- Education: Cornell University Princeton University
- Known for: Databases, Bioinformatics
- Awards: ACM Fellow (2001) CorrFRSE (2014) AAAS Fellow (2021)
- Scientific career
- Fields: Computer Science
- Workplaces: University of Pennsylvania
- Doctoral advisor: Hector Garcia-Molina
- Website: www.cis.upenn.edu/~susan/home.html

= Susan B. Davidson =

American computer scientist

Susan B. Davidson CorrFRSE is an American computer scientist known for work in databases and bioinformatics. She is Weiss Professor of Computer and Information Science at University of Pennsylvania. Her dissertation work on distributed databases included results on statistical and mathematical techniques for data resolution as well as mechanisms to avoid database conflicts.

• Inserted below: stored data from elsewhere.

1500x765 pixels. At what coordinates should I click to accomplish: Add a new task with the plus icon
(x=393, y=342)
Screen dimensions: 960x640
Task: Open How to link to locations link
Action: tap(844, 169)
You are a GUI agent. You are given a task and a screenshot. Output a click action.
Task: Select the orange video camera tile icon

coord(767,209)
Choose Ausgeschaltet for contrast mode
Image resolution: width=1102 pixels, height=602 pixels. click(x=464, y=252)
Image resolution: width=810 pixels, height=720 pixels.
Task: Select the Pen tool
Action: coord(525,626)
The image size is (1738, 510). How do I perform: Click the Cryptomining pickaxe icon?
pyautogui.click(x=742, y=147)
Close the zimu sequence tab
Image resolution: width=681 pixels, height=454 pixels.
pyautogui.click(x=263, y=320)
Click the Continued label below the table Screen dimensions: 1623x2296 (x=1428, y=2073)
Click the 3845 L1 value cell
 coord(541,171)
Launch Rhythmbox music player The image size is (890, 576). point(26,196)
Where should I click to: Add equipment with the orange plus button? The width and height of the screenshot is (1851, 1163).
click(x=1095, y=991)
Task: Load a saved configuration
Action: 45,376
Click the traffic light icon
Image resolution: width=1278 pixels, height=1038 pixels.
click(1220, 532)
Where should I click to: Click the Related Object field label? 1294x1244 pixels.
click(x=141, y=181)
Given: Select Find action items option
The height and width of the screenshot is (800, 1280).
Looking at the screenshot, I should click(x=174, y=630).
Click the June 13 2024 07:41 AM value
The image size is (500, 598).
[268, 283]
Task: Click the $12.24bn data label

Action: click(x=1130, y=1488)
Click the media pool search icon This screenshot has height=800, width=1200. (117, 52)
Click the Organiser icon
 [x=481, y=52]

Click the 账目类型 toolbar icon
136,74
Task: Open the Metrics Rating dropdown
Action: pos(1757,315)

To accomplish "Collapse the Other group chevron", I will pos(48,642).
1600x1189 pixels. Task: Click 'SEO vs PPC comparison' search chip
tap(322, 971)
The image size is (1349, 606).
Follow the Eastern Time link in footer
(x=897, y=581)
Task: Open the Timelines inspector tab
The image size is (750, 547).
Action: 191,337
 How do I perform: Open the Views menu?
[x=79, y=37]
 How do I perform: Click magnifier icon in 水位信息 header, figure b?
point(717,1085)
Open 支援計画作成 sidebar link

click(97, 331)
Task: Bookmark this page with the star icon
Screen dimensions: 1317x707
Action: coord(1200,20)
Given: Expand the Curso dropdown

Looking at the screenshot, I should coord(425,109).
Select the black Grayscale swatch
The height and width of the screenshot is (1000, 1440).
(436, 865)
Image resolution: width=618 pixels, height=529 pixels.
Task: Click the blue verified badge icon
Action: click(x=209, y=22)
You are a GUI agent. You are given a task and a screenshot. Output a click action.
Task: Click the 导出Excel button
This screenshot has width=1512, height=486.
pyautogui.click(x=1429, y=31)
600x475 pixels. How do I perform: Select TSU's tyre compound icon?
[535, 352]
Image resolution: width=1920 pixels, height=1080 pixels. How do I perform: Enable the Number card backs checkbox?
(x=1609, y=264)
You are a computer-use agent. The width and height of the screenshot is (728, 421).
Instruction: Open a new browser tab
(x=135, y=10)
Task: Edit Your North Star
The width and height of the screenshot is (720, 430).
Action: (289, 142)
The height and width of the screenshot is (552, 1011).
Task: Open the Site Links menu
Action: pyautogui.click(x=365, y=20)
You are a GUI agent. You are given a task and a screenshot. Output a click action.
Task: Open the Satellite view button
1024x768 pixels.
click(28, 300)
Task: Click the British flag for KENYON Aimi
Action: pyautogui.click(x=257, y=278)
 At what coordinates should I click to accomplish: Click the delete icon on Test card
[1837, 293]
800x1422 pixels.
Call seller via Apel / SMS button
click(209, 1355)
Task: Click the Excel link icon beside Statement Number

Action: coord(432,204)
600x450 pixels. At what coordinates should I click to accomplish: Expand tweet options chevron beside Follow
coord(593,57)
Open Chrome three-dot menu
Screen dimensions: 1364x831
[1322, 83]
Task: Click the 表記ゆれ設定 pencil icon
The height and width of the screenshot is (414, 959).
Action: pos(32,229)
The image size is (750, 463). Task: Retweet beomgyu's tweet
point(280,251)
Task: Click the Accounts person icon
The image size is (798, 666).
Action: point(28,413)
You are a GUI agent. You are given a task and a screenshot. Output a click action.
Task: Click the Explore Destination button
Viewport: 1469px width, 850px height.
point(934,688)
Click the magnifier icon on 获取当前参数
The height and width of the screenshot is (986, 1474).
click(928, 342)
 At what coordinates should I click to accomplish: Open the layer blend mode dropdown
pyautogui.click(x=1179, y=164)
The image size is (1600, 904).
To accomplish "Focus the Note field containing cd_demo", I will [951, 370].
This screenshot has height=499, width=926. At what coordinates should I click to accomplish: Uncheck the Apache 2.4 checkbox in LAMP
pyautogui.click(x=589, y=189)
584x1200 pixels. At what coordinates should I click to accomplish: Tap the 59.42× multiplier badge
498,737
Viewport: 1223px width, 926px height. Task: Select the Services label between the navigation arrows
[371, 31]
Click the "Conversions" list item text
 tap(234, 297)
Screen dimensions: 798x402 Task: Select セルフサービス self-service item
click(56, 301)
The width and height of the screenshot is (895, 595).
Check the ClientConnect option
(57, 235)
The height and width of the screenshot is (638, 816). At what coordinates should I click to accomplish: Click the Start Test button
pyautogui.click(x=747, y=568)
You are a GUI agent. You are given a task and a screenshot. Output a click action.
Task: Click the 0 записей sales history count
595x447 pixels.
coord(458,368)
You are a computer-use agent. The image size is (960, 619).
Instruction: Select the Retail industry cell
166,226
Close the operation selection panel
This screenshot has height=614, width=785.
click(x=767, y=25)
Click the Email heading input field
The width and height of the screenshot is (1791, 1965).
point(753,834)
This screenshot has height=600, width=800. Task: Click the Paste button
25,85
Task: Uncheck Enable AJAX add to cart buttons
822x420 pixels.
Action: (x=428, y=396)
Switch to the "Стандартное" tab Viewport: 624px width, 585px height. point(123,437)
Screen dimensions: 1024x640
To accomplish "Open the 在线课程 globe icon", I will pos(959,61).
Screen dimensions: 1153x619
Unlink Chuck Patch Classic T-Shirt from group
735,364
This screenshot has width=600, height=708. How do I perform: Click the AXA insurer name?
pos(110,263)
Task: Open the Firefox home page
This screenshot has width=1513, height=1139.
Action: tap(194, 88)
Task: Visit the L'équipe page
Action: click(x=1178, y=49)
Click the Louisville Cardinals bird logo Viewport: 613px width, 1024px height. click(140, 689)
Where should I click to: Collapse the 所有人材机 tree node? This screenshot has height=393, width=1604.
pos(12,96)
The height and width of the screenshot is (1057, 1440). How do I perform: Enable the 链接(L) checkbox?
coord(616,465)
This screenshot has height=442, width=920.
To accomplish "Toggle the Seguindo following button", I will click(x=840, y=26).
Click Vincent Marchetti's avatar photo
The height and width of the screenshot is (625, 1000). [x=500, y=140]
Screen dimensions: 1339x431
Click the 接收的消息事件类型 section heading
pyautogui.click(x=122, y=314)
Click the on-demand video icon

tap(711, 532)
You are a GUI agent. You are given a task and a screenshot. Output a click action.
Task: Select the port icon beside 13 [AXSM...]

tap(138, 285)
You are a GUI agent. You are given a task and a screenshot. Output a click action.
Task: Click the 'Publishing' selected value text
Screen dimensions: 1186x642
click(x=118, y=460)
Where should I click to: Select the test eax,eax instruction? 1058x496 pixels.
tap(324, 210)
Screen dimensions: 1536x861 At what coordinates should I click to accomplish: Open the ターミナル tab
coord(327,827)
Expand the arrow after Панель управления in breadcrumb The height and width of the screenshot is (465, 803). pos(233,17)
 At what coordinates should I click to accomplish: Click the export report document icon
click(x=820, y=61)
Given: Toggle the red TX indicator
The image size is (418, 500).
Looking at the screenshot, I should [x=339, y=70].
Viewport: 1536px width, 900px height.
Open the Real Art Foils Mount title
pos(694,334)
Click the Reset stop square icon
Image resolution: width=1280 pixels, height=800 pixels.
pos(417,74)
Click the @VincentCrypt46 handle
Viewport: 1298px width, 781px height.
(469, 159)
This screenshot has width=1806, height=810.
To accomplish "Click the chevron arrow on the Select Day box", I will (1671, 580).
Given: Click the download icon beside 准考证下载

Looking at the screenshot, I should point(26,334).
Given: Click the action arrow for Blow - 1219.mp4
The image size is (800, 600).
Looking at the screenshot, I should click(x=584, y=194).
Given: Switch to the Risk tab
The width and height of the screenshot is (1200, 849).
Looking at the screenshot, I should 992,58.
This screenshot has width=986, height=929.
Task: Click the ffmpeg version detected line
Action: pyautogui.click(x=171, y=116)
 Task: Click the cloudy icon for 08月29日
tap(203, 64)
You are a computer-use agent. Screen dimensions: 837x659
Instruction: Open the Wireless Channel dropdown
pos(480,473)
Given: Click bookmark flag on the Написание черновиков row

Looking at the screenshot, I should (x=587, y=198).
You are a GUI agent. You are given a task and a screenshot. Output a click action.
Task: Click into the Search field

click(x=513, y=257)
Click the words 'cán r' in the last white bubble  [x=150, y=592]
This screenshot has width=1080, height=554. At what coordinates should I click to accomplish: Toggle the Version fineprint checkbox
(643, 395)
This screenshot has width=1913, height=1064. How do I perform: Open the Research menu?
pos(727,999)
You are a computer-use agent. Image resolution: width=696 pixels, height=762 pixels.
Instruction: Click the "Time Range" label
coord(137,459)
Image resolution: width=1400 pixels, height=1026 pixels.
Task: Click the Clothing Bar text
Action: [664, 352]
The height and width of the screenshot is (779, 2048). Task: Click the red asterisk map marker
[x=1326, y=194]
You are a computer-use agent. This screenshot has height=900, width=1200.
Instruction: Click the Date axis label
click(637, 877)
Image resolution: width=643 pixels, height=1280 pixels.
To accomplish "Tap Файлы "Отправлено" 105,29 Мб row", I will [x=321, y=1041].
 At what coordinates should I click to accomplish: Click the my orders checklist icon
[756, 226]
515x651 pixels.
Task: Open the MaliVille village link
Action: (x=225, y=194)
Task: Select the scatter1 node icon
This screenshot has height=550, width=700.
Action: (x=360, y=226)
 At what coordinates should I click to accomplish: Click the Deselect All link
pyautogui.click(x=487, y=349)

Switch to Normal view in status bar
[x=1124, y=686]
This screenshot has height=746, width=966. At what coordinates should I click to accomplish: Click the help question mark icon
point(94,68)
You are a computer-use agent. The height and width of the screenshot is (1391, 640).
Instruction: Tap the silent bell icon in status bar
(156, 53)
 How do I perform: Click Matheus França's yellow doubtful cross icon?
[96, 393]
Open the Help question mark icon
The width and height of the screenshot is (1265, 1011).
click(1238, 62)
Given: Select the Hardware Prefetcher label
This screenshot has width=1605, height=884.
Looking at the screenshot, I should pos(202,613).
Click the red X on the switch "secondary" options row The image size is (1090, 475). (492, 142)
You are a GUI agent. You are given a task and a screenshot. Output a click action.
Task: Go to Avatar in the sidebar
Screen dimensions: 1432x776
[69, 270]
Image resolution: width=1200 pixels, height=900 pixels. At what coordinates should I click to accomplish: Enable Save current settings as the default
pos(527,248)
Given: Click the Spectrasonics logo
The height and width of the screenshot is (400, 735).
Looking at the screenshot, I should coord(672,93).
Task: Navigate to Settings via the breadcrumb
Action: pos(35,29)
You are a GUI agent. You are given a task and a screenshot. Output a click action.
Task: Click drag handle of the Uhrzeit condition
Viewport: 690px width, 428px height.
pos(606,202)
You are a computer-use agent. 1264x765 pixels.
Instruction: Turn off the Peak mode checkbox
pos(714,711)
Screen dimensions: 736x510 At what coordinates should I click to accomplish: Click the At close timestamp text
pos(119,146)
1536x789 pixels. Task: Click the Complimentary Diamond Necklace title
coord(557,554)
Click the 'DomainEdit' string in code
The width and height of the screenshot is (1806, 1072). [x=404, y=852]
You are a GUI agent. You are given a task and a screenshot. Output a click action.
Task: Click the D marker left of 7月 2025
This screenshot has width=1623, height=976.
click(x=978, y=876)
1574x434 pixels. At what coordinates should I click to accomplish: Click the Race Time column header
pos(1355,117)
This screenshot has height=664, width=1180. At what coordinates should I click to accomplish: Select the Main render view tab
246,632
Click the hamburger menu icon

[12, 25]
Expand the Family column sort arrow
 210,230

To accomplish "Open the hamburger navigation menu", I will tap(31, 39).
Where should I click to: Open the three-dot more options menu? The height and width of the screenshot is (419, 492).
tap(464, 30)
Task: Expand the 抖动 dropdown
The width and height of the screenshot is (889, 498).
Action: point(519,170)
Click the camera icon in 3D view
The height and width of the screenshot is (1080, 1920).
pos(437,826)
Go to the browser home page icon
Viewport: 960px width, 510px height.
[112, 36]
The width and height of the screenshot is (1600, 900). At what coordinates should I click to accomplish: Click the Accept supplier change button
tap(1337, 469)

Davidson has also done research in bioinformatics, where her work (with collaborators) on data integration was commercialized by GeneticXChange. She also serves on the board of the Computing Research Association.

==Biography==
In 1978 Davidson graduated with a B.A. in mathematics from Cornell University. She received M.S.E. and Master of Arts degrees in computer science from Princeton University in 1980 and a Ph.D. in computer science from Princeton University in 1982.

Davidson joined the faculty at the University of Pennsylvania as visiting assistant professor (1982), then took up the role of assistant professor (1983–1989), associate professor (1989–1998), and professor (1998–present) in the university's Department of Computer and Information Science. From 2008 to 2013, she was chair of the department. From 2000 to 2003, she also held a secondary appointment in the university's Genetics Department.

==Awards==
In 2001 Davidson became a Fellow of the Association for Computing Machinery (ACM). She was elected a Corresponding Fellow of the Royal Society of Edinburgh in 2015. She was named to the 2021 class of Fellows of the American Association for the Advancement of Science.